# Legal for my PA classic plate pickup to tow a utility trailer?



## SmokeyCity (Mar 23, 2011)

I found a deal on a 6x16 dual axle utility trailer that will carry over 3 tons.
Id like to use it to haul firewood.

But my pickup is registered as a CLASSIC plate.

Is is legal for such a pickup to pull a trailer for non commercial use - ie haul my own firewood to heat my home?


----------



## sgt7546 (Mar 23, 2011)

SmokeyCity said:
			
		

> I found a deal on a 6x16 dual axle utility trailer that will carry over 3 tons.
> Id like to use it to haul firewood.
> 
> But my pickup is registered as a CLASSIC plate.
> ...



I haven't worked traffic for about a decade but from what I read the answer is probably no, although it would greatly depend on the officer and magistrate.

The sticking point is that classic plates, specifically on trucks, are not to haul cargo, and of ofcourse can only be used once a week under the "occasional use clause".

I'll ask a creaper cop in the morning to get a definite answer for you.



ETA:  I found a decent DMV link that discusses your topic.   http://www.dmv.state.pa.us/pdotforms/fact_sheets/fs-ant.pdf


----------



## SmokeyCity (Mar 23, 2011)

yep

"Although buses and trucks are eligible for Antique and Classic registration plates, buses MAY NOT be
used to transport passengers and trucks MAY NOT haul cargo."

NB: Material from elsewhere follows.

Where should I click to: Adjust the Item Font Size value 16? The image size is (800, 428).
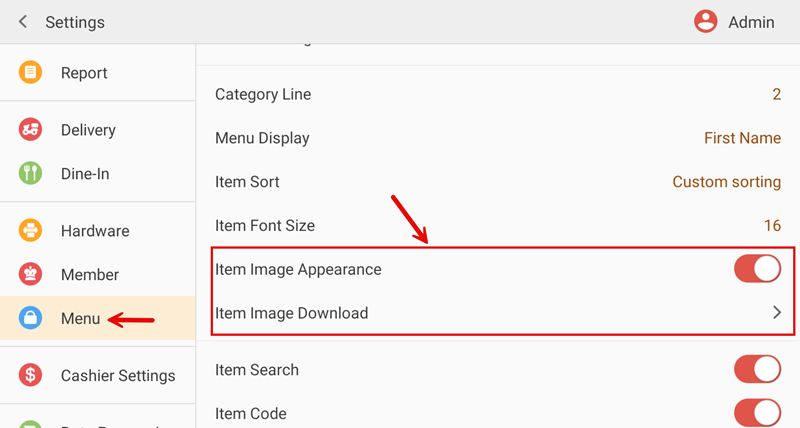[x=772, y=226]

I think im screwed for trailers 




			
				sgt7546 said:
			
		

> SmokeyCity said:
> 
> 
> 
> ...


----------



## pen (Mar 23, 2011)

I think it depends.  I've seen lots of cars that are truly antiques and registered as such w/ a trailer behind them going to car shows and the like.  The DMV doesn't give them issues that I've heard of because they are probably reasonable enough to know there is generally just a few lawn chairs and a cooler in there which I wouldn't constitute as cargo any more than a pair of sunglasses or a pack of cigarettes which of course is perfectly legal.  

However, I don't know how it is in your part of the state but around here I wouldn't even think about overloading a trailer or my truck beyond what the registration calls for right now.  W/ the oil boom due to the marcellus shale cops have been on every loaded vehicle like stink on poo since they are trying to crack down on the oil guys who are carrying very large loads(they have to hit everyone to be fair).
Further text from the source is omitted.